Its chairman, Vladimir Skornyakov, bought a Maltese passport in 2016 through Henley & Partners.

Skornyakov rented a property at Tigné Point for €1,500 a month as part of his obligations before securing a passport. Despite this, he would often stay at local hotels during his visits to Malta. He spent a total 23 days in Malta, or five holidays, before being handed a passport.

Billionaire yachts

With Russian billionaires in spotlight since Vladimir Putin invaded Ukraine on 24 February, the world’s attention has also been turned on the riches of his allies and key oligarchs hit by a massive raft of international sanctions.

United States president Joe Biden said his administration will work with the to target Russian oligarchs by seizing “their yachts, their luxury apartments, their private jets.” One of these sanctioned billionaires’ yachts happens to be registered in Malta: the 236-foot Axioma owned by billionaire Dmitry Pumpyansky, who however has not been included in the initial list of sanctions against Russia. Pumpyansky is on a list of 96 “oligarchs” in Countering America’s Adversaries Through Sanctions Act, an American law which imposed sanctions on Iran, North Korea, and Russia in 2017.

Pumpyansky got his start as a trader, then oversaw several metals plants in the Ural in the 1990s before taking over the Sinarsky Pipe Factory. His TMK, a supplier to Gazprom since 1998, is the top supplier of pipes in Russia, with clients comprising Rosneft, Gazprom, Transneft, Lukoil, Shell, Total, Saudi Aramco and others.

It’s still unclear whether the EU, the US of the UK declare additional sanctions on other individuals.

Yachts tend to be used as ‘special purpose vehicles’ that also enable tax-free benefits on the investment, through leasing. Maltese laws classify the leasing of a yacht as a supply of a service, rather than a good. This allows owners to transfer the yacht to a company they own, and then lease out the yacht only when they use it. This results in VAT only being levied at the standard rate on a minor amount of the real cost price of the craft, the rest taxed as the supply of a service and at a greatly reduced rate. The European Commission withdrew its infringement proceedings against Malta in late 2020 on the VAT treatment of leasing of larger pleasure boats in Malta.

What is Malta doing?

Malta’s Financial Intelligence Analysis Unit (FIAU) advised businesses to regularly check sanctions list and screen their client databases and prospective ones for any sanctioned persons.

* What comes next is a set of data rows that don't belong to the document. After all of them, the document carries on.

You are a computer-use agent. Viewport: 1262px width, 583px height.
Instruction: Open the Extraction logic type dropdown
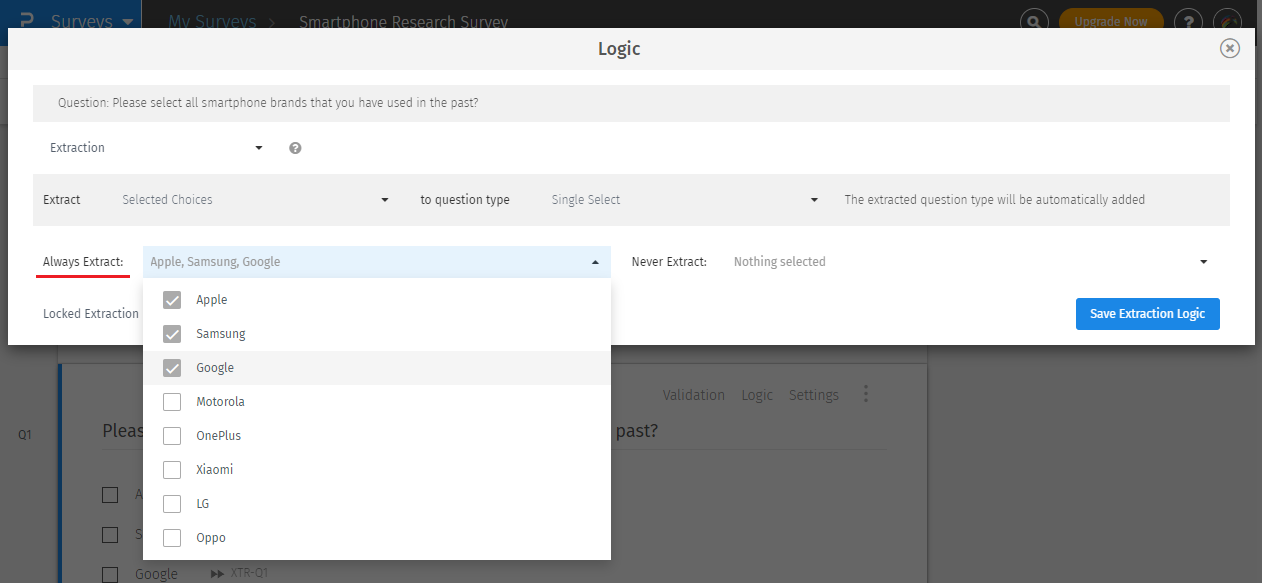click(x=157, y=148)
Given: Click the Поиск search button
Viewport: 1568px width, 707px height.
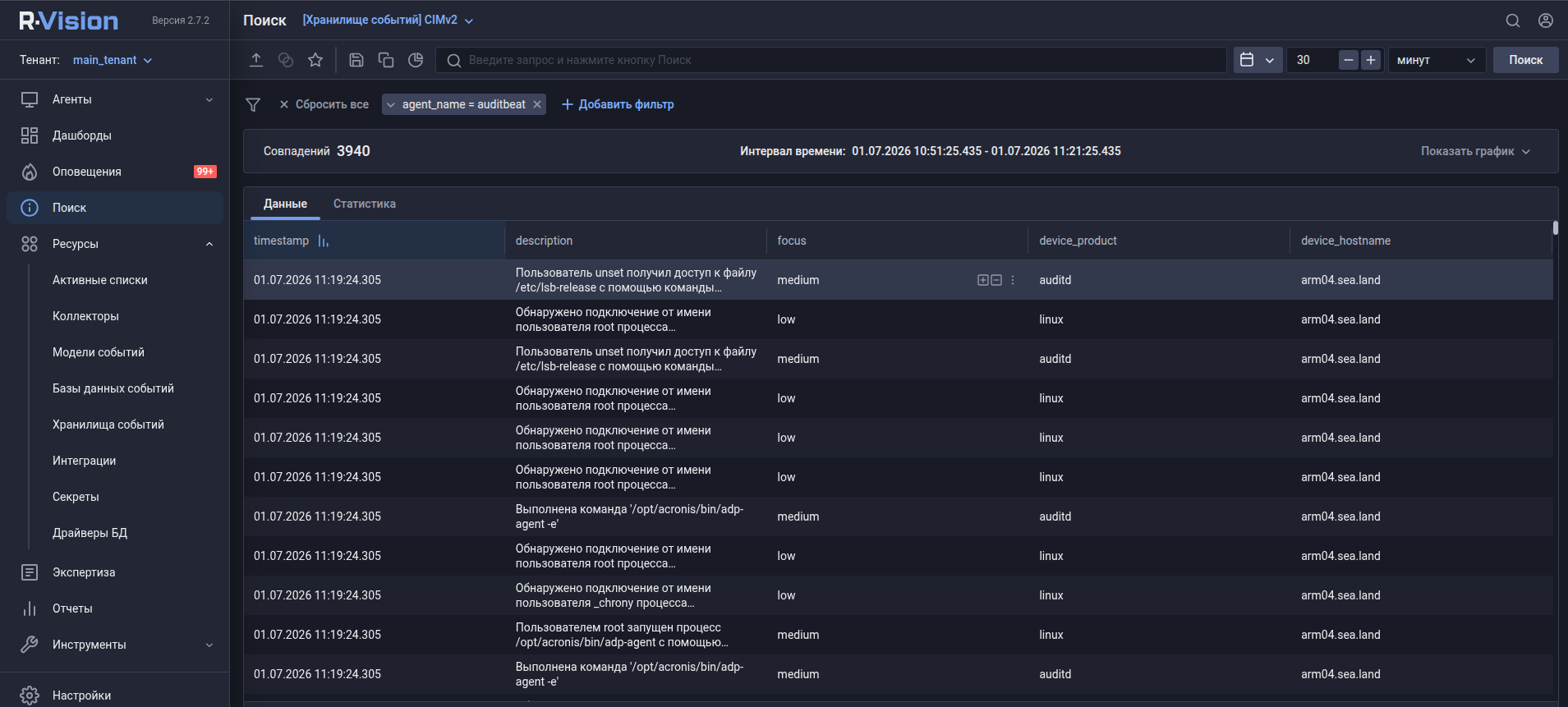Looking at the screenshot, I should (x=1525, y=60).
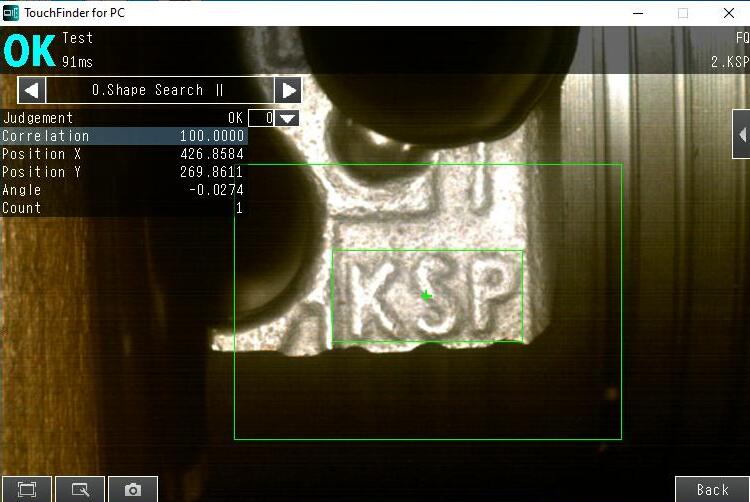Select the 0.Shape Search II title

click(x=159, y=90)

If financial companies identify anything, they must immediately notify the Sanctions Monitoring Board. Any attempts to carry out a transaction with an identified targeted property should also be reported to the board. And they must refrain from informing customers or third parties of any freezing measures taken against the target.

Sanctions can make it harder for financial businesses to carry out due diligence on their customers. The FIAU called for closer attention to risk assessment and beneficial ownership, as sanctions could lead owners to distance themselves from their entities or legal arrangements.

Companies must pay particular attention to customers with significant dealings in sanctioned countries or anyone connected to sanctioned individuals.

Any breach of sanctions is a predicate offence, and any earnings that stem from the activity are considered as proceeds of criminal activity.

The National Interest Act, which governs sanctions procedure, provides for hefty fines in the event of a sanctions breach. Violations carry a minimum 12-month prison sentence, to a maximum of 12 years in jail.

Additionally, convicted persons could be liable to a fine of no less than €25,000 but not exceeding €5 million. For legal entities, the fine stands at a minimum €80,000 up to a maximum €10 million.

Apart from financial sanctions, the EU suspended its agreement between the European Community and the Russian Federation on visa issuances, impacting the privileged access enjoyed by Russian diplomats and businesspeople into the EU market.

Certain trade restrictions arising from the sanctions mean EU companies can’t import goods from Donetsk and Luhansk oblasts, two breakaway regions in the Ukraine that were officially recognised to be independent by Russia. EU companies are also prohibited from dealing in real estate and providing tourism services in the two areas.